Sans pouvoir le définir, les enfants savent ce que c’est qu’un vrai jeu. Et, en vérité, les adultes aussi. Les « jeux » pédagogiques ne sont pas des vrais jeux : leur objectif est de faire apprendre quelque chose à l’enfant (Dargère, 2015). Malgré l’aspect esthétiquement attrayant, et les “renforçateurs” intégrés pour motiver l’enfant à poursuivre le “jeu”, l’enfant se rend vite compte qu’il s’agit d’un faux jeu… et ce n’est pas drôle.
Le coût des « faux » jeux
Les “jeux” pédagogiques coûtent plus chers que les jeux classiques, étant donné qu’ils sont considérés plus “spécialisés” et qu’ils ont été créés par des professionnels du milieu de l’éducatif. Les parents et, parfois, les professionnels eux-mêmes, tombent dans le panneau: ils achètent le produit en croyant ainsi adresser une difficulté langagière chez l’enfant, avec comme sous-entendu: “puisqu’il a été créé par X, c’est que c’est un bon jeu pour régler le problème Y chez l’enfant”.
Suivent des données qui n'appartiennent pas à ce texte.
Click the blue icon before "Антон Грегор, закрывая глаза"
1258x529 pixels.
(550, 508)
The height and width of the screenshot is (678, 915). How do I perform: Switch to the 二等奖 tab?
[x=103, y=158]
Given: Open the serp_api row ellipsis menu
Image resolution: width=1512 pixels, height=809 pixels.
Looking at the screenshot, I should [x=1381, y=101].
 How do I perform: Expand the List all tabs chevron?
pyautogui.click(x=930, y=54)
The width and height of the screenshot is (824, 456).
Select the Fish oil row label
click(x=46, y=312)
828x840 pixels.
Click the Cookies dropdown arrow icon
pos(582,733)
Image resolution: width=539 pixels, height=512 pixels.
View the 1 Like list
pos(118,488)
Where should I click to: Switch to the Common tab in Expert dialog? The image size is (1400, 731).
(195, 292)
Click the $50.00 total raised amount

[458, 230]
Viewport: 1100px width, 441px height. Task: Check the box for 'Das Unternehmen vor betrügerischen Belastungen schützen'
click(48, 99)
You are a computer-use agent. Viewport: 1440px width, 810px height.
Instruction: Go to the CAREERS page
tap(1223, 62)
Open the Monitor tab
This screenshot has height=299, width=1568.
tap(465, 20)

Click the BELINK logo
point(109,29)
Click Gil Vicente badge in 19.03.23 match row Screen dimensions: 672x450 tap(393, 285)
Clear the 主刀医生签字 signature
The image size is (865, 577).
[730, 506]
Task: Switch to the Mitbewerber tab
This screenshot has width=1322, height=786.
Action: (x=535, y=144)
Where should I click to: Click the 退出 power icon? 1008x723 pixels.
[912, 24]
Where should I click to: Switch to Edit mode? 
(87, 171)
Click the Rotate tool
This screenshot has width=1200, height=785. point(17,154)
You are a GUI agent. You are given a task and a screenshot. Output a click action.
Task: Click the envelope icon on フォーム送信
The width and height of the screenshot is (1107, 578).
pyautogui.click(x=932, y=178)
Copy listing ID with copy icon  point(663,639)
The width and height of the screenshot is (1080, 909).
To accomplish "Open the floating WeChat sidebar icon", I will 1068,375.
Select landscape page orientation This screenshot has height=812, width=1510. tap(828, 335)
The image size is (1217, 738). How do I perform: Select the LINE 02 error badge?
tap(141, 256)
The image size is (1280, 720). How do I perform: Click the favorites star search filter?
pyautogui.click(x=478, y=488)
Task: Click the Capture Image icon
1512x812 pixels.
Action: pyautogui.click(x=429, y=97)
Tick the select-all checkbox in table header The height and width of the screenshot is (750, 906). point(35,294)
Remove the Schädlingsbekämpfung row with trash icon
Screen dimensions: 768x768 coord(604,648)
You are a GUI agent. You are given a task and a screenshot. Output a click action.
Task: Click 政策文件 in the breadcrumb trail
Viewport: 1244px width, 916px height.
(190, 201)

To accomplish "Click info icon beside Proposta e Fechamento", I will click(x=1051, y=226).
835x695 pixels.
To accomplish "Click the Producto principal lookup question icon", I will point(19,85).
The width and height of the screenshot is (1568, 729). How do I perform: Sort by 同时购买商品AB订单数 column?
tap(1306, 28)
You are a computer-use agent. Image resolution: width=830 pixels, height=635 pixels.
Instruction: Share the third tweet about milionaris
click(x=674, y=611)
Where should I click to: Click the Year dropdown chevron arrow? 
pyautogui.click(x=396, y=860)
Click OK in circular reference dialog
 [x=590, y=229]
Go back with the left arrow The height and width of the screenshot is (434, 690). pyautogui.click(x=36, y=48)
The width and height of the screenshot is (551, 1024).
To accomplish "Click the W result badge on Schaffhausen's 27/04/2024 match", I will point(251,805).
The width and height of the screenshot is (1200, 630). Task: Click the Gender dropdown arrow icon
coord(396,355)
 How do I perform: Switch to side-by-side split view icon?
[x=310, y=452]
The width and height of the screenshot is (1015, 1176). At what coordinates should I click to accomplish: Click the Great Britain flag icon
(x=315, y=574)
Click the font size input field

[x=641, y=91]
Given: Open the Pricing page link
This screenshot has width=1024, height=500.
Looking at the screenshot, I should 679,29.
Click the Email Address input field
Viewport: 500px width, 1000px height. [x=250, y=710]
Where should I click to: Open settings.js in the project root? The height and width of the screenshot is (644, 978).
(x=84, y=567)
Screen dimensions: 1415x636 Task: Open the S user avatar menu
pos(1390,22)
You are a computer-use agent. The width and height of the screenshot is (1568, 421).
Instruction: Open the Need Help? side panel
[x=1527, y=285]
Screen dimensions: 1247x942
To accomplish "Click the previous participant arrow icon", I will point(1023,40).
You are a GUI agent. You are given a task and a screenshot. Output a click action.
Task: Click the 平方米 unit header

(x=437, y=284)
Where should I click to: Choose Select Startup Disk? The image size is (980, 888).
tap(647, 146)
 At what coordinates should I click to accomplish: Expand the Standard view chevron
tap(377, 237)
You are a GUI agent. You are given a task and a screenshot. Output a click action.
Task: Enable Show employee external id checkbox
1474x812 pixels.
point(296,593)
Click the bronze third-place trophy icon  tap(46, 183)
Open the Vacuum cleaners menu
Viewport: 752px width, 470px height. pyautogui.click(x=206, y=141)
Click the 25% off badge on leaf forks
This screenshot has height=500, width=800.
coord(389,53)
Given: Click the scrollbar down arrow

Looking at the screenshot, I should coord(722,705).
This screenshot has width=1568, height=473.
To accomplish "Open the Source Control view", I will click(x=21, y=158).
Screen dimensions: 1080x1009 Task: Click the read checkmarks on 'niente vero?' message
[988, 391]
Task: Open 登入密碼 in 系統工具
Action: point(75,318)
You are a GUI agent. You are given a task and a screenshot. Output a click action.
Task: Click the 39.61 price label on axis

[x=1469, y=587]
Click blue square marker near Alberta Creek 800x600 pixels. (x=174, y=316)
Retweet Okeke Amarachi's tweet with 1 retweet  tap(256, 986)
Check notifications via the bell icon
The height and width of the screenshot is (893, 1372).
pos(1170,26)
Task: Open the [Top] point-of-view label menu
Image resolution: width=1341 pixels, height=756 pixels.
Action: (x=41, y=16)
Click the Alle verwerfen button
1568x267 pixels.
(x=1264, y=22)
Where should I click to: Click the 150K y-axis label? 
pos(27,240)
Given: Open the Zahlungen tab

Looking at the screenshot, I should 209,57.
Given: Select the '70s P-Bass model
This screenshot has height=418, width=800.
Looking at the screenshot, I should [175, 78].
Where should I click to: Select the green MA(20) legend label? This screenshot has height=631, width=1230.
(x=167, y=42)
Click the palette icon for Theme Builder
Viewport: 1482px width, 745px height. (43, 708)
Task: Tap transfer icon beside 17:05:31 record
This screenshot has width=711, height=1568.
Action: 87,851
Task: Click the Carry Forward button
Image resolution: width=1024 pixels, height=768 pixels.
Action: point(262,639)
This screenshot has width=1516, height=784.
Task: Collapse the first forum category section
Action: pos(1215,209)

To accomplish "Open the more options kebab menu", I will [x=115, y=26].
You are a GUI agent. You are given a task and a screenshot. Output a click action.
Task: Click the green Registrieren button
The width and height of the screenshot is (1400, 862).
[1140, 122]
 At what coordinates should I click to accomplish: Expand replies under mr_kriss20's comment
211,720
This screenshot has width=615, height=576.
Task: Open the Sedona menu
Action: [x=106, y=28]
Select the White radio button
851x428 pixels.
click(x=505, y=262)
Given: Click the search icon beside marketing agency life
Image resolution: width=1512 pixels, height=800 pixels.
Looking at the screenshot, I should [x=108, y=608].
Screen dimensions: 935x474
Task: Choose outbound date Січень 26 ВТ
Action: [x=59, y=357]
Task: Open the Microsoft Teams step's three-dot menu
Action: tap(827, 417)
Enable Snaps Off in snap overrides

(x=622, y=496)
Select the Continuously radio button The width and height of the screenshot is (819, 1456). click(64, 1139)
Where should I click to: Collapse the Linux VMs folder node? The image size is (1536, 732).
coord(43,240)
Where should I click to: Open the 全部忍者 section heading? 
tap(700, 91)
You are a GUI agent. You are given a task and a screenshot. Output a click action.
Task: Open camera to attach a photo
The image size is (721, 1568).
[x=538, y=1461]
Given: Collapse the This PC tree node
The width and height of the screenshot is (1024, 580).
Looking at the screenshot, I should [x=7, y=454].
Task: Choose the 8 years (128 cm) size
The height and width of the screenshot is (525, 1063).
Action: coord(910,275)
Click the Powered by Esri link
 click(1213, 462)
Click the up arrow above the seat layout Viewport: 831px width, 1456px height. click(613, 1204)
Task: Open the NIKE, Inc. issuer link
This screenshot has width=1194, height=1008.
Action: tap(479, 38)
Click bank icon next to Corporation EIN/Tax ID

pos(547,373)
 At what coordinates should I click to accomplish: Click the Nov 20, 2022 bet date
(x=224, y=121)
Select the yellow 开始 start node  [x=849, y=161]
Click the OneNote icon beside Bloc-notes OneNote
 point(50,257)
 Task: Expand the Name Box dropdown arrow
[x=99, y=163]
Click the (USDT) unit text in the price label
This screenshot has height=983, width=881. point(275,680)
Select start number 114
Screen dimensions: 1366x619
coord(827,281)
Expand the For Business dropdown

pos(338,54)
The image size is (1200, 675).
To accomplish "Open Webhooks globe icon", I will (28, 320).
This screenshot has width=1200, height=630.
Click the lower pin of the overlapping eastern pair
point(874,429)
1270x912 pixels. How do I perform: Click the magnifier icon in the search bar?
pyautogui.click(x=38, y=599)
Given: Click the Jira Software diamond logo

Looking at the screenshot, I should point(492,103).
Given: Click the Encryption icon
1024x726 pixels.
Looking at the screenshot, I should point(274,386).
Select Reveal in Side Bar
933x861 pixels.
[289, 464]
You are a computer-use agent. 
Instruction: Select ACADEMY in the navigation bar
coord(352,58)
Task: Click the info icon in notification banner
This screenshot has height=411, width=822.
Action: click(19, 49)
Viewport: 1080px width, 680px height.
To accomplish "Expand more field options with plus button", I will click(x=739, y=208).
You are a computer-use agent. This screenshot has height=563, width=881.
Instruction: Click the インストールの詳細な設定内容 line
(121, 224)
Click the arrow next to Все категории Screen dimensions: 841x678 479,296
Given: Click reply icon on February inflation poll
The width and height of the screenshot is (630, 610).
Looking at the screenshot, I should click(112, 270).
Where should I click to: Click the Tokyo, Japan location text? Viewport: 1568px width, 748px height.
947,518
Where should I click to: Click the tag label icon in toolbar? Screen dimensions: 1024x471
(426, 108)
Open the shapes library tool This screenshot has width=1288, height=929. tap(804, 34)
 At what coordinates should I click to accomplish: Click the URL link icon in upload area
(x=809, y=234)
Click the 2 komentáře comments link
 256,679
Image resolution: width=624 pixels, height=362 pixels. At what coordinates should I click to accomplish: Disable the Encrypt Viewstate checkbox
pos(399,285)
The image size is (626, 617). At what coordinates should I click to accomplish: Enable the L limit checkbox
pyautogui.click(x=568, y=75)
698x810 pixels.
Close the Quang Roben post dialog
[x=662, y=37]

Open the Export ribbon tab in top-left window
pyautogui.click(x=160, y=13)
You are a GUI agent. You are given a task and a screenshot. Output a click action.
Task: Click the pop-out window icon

Une approche traditionnelle désuète
Dans les faits, isoler un aspect du langage pour le travailler en isolé fait partie des approches traditionnelles d’intervention du langage. Ces approches traditionnelles ont eu des résultats décevants : on constate souvent que l’aspect du langage entraîné dans le “jeu” pédagogique ne se généralise pas dans les interactions langagières quotidiennes de l’enfant.
En réalité, il s’agit de comprendre que les capacités langagières de l’enfant sont co-construites avec un partenaire communicatif (De Weck & Rosat 2003; De Weck & Marro, 2010), dans des contextes de communication authentiques (Muma, 1998; Muma & Cloud, 2008; Muma, 2015), où l’intention de communiquer est au cœur de l’interaction (Bruner, 1986; Nelson, 1996; Searle, 1992; Sperber & Wilson, 1986). Alors, ces approches traditionnelles ont été remplacées par des approches qui tiennent compte du contexte de communication (De Weck & Rosat 2003; De Weck & Marro, 2010).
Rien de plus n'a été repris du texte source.